Nick Homer: The new financial priority

Nick Homer explores the ‘dramatic shift’ in workers’ financial priorities revealed in Zurich’s in-depth protection report. As pension saving becomes a priority for many, should protection follow?

The financial crisis was associated with mounting household debt, not just here in the UK but globally.

Between 2008 and 2016, the median debt-to-GDP ratio in advanced economies grew from 52% to 63%, while emerging markets saw that figure soar from 15% to 21%, according to the International Monetary Fund.

For years, the headlines of personal finance pages highlighted this financial vulnerability, detailing the stresses even well-paid individuals and families suffered when trying to pay their monthly bills, which often included spiraling consumer debts. But there seems to have been a quite dramatic shift in financial priorities.

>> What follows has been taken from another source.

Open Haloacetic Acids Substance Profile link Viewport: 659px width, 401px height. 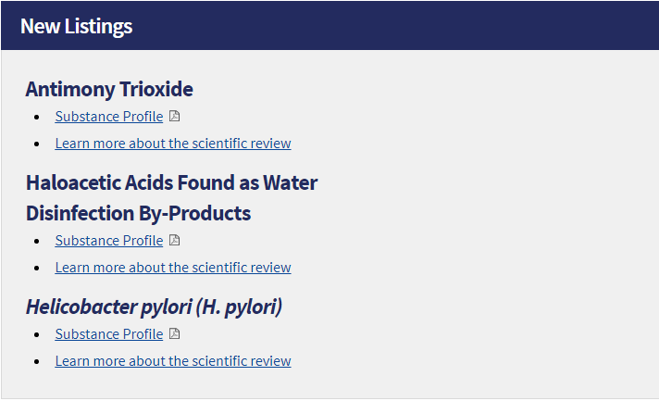point(108,241)
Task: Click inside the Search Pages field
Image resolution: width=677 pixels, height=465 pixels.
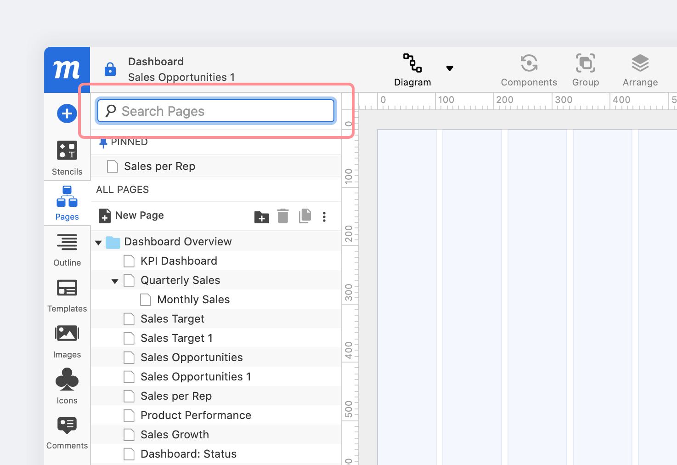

Zurich and the Smith School at the University of Oxford surveyed 18,000 employees from across 16 countries for an authoritative new report, People protection: insights on empowering the agile workforce, which has found that the global workforce is now looking beyond making ends meet to having enough money tucked away for their later years.

Retirement goals

For workforces in 14 of the 16 countries covered by the study, a comfortable retirement is now the primary financial worry.

In the UK, 41% of respondents said they were most worried about later life security against 27% who said that paying monthly bills was their top concern – globally the numbers are 44% and 27% respectively. That’s a startling gap between the global workforce’s two chief financial concerns.

Explanations could include the improvement in the world economy and greater public awareness of what has been termed the pension ‘ticking time-bomb’.

For example, governments around the world have made dramatic reforms, from increasing the retirement age to modifying related tax incentives, in efforts to balance pension payments with stretched public finances.

And what this data shows is that there is the potential for the industry – including advisers, financial services providers, policymakers and employers to start deactivating that bomb.

Pensions v bills

As might be expected, nearly three-fifths of the oldest workers in the sample are busy prioritising their pensions. Perhaps more intriguingly, though, planning for retirement starts becoming the financial priority when people reach their 30s and even those in their 20s are nearly as likely to worry about pensions (32%) as they are monthly bills (34%).

In the UK this increases to 37% of twenty-somethings who are already concerned about their finances in old age.

Younger people can no longer be as confident about their future entitlements, particularly from the state, as previous generations.

Moreover, employment practices are changing, with more people willing to go freelance for a better work-life balance and younger workers potentially having a less secure career than their predecessors, even after gaining a foothold in traditional, permanent employment.

All this means that people at the start of their working lives struggle to forecast their future earnings and benefits with any degree of confidence. They have far more reason than their parents or grandparents to worry about long-term welfare, so they will also be looking for solutions to that problem at a far younger age.


What is concerning here is that, despite being aware of the need for longer-term protection, the workforce is often woefully under-prepared for old age.

The survey showed that more than a third – 36% – of respondents did not hold any type of personal insurance, including personal pension products and products such as income protection to safeguard the savings process.

Employers, then, must exercise a duty of care to make sure the younger generation has the information they need in order to make informed decisions about the products available to them. Providers need to keep innovating with flexible products that appeal to younger people early in their careers. Products that are clear and easy to engage with are key, along with flexibility to adapt to people’s changing needs throughout their working lives.

Finally, policymakers can adapt social safety nets, such as state-sponsored savings plans, that encourage workers in their 20s to take up the cover they need. They can also help to promote the importance and value of relevant protection insurance and services via appropriate endorsement.